BEGIN RECORDS FOR PROCESSING

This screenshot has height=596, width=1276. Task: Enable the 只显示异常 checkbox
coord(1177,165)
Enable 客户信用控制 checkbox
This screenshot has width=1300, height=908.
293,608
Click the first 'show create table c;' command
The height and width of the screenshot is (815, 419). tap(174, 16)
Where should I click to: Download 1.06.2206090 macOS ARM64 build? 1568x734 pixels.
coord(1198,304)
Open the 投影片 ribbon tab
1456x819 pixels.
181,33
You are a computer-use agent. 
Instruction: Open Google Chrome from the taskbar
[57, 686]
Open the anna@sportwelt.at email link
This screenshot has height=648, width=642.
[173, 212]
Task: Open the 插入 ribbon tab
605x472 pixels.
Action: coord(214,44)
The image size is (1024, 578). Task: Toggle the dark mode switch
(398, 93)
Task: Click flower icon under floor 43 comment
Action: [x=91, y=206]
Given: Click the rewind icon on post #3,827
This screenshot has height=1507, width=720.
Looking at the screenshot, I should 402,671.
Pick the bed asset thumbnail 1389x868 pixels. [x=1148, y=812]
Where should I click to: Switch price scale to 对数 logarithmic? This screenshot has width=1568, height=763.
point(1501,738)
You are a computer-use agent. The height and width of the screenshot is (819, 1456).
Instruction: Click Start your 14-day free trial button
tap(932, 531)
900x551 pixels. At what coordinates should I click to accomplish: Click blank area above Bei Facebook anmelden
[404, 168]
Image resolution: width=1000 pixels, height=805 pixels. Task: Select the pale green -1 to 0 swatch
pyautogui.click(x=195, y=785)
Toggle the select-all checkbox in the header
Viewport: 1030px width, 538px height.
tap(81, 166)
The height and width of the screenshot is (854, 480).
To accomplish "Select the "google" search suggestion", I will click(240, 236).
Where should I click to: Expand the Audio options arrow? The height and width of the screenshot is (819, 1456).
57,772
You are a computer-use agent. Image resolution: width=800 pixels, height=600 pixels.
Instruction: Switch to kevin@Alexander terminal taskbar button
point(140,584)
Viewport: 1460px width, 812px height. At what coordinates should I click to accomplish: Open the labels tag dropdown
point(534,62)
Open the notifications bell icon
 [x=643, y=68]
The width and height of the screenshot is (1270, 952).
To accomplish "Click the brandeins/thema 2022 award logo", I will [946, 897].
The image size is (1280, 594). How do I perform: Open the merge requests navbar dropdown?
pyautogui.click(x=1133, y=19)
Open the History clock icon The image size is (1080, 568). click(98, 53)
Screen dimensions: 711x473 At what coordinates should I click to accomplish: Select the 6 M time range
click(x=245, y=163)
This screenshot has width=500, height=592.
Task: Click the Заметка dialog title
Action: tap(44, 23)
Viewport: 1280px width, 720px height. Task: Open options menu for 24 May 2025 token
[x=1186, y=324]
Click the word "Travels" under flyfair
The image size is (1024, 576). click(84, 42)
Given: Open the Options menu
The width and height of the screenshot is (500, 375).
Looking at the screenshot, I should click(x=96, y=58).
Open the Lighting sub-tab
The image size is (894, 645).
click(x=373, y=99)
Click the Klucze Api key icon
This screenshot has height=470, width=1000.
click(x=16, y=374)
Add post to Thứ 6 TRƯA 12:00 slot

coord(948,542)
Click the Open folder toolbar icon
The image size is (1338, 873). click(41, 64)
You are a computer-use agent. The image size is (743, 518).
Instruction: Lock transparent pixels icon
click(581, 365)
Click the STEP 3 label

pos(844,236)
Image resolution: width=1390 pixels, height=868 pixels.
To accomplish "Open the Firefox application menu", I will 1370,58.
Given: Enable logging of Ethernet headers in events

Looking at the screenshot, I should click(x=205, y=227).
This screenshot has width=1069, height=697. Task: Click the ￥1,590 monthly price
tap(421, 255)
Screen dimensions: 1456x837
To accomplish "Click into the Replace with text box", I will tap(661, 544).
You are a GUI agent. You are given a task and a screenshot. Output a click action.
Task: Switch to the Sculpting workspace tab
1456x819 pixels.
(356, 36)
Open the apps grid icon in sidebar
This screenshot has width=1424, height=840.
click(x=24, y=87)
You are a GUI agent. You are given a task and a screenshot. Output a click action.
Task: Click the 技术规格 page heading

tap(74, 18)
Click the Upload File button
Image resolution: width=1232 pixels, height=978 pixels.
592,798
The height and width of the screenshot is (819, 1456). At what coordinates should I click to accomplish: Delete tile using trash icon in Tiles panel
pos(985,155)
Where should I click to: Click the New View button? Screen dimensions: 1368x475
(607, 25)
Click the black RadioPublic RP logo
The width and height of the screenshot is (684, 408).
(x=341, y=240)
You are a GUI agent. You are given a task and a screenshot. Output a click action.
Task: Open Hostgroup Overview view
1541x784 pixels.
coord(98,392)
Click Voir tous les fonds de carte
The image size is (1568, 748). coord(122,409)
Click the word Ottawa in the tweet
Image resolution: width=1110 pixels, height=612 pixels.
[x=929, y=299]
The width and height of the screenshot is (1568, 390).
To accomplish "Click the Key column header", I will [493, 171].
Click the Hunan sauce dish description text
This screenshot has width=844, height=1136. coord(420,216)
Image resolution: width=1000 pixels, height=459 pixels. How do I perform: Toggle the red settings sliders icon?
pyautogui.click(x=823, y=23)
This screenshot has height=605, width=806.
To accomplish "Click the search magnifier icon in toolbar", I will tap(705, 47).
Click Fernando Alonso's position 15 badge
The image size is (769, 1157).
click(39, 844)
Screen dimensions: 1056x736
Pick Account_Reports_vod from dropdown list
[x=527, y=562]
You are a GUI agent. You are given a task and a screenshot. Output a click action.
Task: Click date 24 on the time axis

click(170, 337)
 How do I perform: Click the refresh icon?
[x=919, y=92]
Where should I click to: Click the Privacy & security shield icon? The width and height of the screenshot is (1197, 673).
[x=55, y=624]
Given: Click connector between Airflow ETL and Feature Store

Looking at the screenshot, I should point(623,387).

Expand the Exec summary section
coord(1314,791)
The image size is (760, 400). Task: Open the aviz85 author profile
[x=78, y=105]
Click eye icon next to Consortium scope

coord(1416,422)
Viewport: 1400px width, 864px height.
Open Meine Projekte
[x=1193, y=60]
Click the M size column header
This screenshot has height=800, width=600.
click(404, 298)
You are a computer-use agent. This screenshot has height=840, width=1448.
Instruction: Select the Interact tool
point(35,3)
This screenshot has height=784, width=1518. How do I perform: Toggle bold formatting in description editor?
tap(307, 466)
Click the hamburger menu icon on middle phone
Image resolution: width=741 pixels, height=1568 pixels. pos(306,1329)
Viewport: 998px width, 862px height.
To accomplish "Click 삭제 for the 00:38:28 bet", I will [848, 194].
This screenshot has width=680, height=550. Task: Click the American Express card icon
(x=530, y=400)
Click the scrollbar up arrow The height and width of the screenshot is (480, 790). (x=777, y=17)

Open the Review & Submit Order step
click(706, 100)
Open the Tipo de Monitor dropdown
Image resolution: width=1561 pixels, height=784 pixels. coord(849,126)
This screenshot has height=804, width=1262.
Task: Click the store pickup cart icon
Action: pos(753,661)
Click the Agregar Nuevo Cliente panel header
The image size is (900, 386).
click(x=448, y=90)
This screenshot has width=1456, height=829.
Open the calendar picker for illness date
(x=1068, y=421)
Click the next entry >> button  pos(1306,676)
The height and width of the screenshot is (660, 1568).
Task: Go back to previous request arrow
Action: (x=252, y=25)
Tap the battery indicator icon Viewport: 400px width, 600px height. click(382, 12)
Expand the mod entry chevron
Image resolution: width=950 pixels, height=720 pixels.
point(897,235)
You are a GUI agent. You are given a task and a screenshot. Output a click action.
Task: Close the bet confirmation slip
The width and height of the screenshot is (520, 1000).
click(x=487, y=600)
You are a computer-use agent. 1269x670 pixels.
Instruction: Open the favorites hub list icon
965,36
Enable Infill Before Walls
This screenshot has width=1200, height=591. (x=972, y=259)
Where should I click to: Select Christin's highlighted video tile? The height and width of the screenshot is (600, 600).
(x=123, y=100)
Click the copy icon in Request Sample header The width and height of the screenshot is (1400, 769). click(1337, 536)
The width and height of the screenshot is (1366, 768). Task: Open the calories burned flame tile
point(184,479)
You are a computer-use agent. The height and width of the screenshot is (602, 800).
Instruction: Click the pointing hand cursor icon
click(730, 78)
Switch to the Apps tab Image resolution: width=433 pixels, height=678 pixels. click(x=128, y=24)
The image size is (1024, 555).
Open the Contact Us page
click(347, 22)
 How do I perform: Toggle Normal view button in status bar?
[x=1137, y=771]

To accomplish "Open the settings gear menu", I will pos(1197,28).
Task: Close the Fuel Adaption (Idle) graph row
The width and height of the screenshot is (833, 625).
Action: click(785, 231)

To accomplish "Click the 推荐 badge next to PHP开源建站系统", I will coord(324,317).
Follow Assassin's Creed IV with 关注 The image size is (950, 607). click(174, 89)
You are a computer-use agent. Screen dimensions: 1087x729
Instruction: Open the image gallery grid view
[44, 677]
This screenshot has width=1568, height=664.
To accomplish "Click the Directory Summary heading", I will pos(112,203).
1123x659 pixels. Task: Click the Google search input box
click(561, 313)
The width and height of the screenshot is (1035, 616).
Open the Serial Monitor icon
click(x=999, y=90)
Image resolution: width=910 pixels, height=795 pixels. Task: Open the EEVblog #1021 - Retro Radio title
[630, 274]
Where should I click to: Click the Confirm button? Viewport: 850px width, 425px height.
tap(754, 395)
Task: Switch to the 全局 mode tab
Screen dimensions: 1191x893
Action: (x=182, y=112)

END RECORDS FOR PROCESSING

■ **WHAT YOU SHOULD DO**
Copy out, character for character, the records from the line containing "You are a computer-use agent. Image" through the line containing "Looking at the screenshot, I should click(x=205, y=227).", including both of those lines.

■ **CORRECT OUTPUT**
You are a computer-use agent. Image resolution: width=800 pixels, height=600 pixels.
Instruction: Switch to kevin@Alexander terminal taskbar button
point(140,584)
Viewport: 1460px width, 812px height. At what coordinates should I click to accomplish: Open the labels tag dropdown
point(534,62)
Open the notifications bell icon
 [x=643, y=68]
The width and height of the screenshot is (1270, 952).
To accomplish "Click the brandeins/thema 2022 award logo", I will [946, 897].
The image size is (1280, 594). How do I perform: Open the merge requests navbar dropdown?
pyautogui.click(x=1133, y=19)
Open the History clock icon The image size is (1080, 568). click(98, 53)
Screen dimensions: 711x473 At what coordinates should I click to accomplish: Select the 6 M time range
click(x=245, y=163)
This screenshot has width=500, height=592.
Task: Click the Заметка dialog title
Action: tap(44, 23)
Viewport: 1280px width, 720px height. Task: Open options menu for 24 May 2025 token
[x=1186, y=324]
Click the word "Travels" under flyfair
The image size is (1024, 576). click(84, 42)
Given: Open the Options menu
The width and height of the screenshot is (500, 375).
Looking at the screenshot, I should click(x=96, y=58).
Open the Lighting sub-tab
The image size is (894, 645).
click(x=373, y=99)
Click the Klucze Api key icon
This screenshot has height=470, width=1000.
click(x=16, y=374)
Add post to Thứ 6 TRƯA 12:00 slot

coord(948,542)
Click the Open folder toolbar icon
The image size is (1338, 873). click(41, 64)
You are a computer-use agent. The image size is (743, 518).
Instruction: Lock transparent pixels icon
click(581, 365)
Click the STEP 3 label

pos(844,236)
Image resolution: width=1390 pixels, height=868 pixels.
To accomplish "Open the Firefox application menu", I will 1370,58.
Given: Enable logging of Ethernet headers in events

Looking at the screenshot, I should click(x=205, y=227).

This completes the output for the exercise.